Um chuto no Estado

Num dia é o aborto gratuito, noutro dia as mudanças de sexo, a seguir as salas de chuto, ontem foi o casamento gay, amanhã poderá ser a eutanásia, e depois de amanhã o suicídio.

Cumprindo mais um ponto da agenda fraturante do Bloco de Esquerda, o vereador bloquista na Câmara de Lisboa avançou com a criação de salas de chuto, que desde 2001 existiam no papel mas nunca tinham daí passado – o que quer dizer alguma coisa… 
Trata-se de uma decisão lamentável. Uma das principais funções do Estado é dar sinais à sociedade sobre o que está certo e o que está errado. É apontar aquilo que é aceitável e o que não é aceitável. Em suma, é distinguir o bem do mal.
Ora, sendo o consumo de drogas uma coisa inquestionavelmente má, uma chaga social, uma praga que destrói seres humanos e as respetivas famílias, o Estado não pode ser cúmplice dessa prática. Não lhe pode dar cobertura e apoio.

Com a criação das salas de chuto, o Estado diz no fundo às pessoas: droguem-se neste local, pois aqui fá-lo-ão ‘em segurança’. Ora, isso é um enorme logro. Dar a entender às pessoas que podem drogar-se sem correr riscos é um embuste – porque a própria droga (e estamos a falar de drogas duras) é um caminho sem regresso. 
Ao criar nos toxicodependentes a ilusão de que, se se injetarem nas salas de chuto, não correrão perigo, o Estado está a fazer um convite para se drogarem. Está a tranquilizá-los quanto ao consumo de heroína ou barbitúricos. 
Criando salas para os indivíduos se drogarem em ‘boas condições’, o Estado está a colaborar num suicídio lento, está a participar num crime.

Estas políticas inserem-se naquilo a que um dia chamei as ‘políticas de capitulação’. Ou seja: o Estado desiste de combater certos fenómenos, embora saiba que são maus, e acaba por apoiá-los, o que é absurdo. 
É como se, não podendo acabar com o roubo, o Estado ajudasse os ladrões a roubar de forma ‘segura’, sem danos materiais para terceiros nem danos físicos para eles e para a Polícia. ‘Roubem aqui, mas não façam estragos – e a gente até lhes dá cobertura’. 
É como se a um suicida o Estado dissesse: ‘Não te suicides assim, com dor, nós ajudamos-te a suicidar-te sem custar nada. Em perfeita segurança’.

Ainda por cima, a medida não é consensual. João Goulão, um especialista no tema, dizia há dias ao DN: «Já fui um entusiasta defensor da instalação destas salas, mas hoje tenho muito mais dúvidas. Tendo sido possível reduzir os consumos com outros dispositivos, não sei se será o mais adequado».

Mas, mesmo que funcionasse, não seria aceitável. A lei não tem por função ser pragmática.
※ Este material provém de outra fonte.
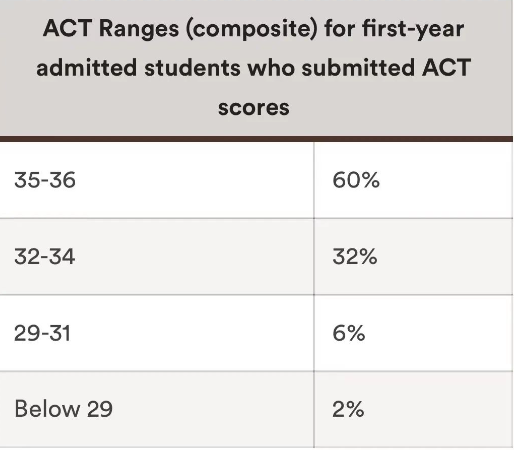Click the 6% value cell

[413, 333]
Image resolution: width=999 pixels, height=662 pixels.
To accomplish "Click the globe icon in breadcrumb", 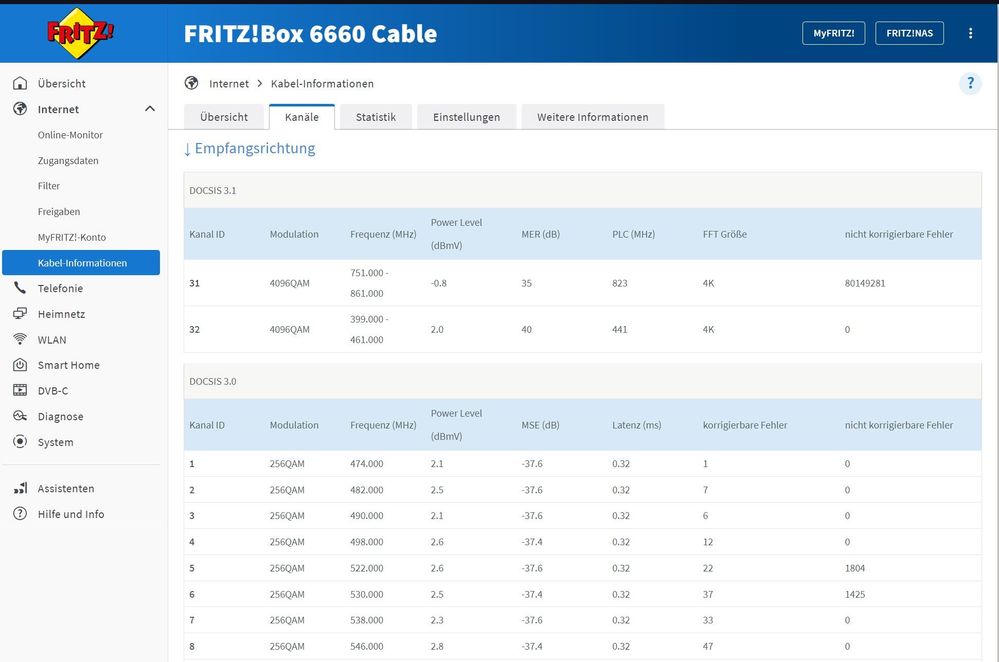I will pyautogui.click(x=192, y=83).
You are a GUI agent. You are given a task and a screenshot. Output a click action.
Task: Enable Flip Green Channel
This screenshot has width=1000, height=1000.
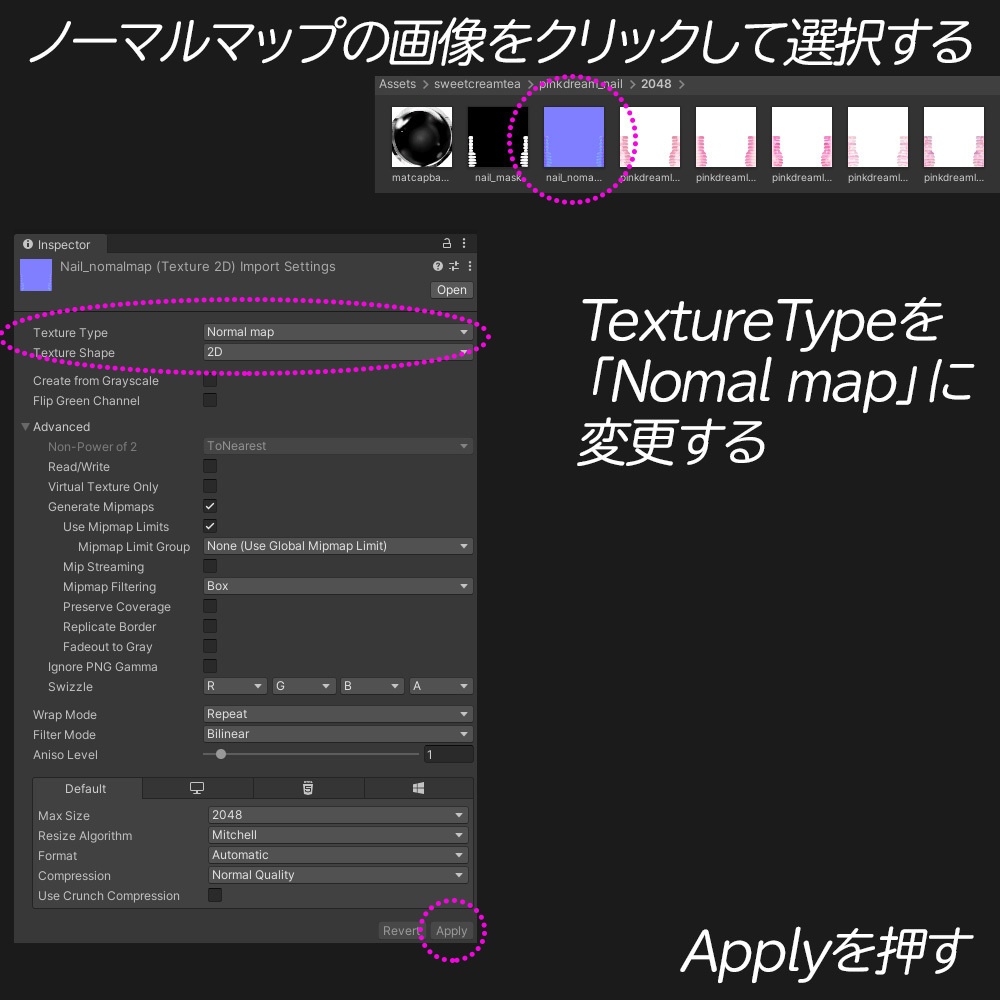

A lei deve assentar em princípios. E são exatamente os princípios em que assenta a nossa Civilização que esta medida vem pôr em causa. 
Na linha, aliás, de todas as outras que têm baralhado por completo as nossas principais referências.

Antes havia uma linha divisória clara entre a vida e a morte. Mas com a liberalização do aborto e a inevitável legalização da eutanásia, essa linha desapareceu. Já não é uma linha mas uma zona nebulosa. Ao aceitar que até aos dois meses e meio uma vida pode ser interrompida, ou que se lhe pode dar fim antes de expirar, estamos a entrar num terreno muito pantanoso. 

Onde é que isto nos levará? Até quantas semanas será possível amanhã abortar? E até que ponto será possível conseguir que um médico acabe com a vida de uma pessoa curável porque outras lhe cobiçam a fortuna?

Abrimos uma caixa de Pandora – e nunca mais a fecharemos. Num dia é o aborto gratuito, noutro dia as mudanças de sexo (que dentro em pouco serão possíveis a partir dos 16 anos), a seguir as salas de chuto, ontem foi o casamento gay, amanhã poderá ser a eutanásia, e depois de amanhã o suicídio. Tudo simples, fácil e gratuito. 
Antes, um indivíduo era homem ou mulher. Não havia dúvidas. Agora não se sabe bem o que é. Pode ser homem mas ter nascido mulher e vice-versa.

E o mesmo vale para o casamento. Antes, o casamento era uma união entre um homem e uma mulher. Hoje não se sabe bem o que é. E já há quem defenda o poli casamento, ou seja, o casamento de várias pessoas entre si.

Enfim, tudo é relativo, escorregadio, duvidoso. E é neste território que os pescadores de águas turvas – como os dirigentes do Bloco de Esquerda – gostam de se mover.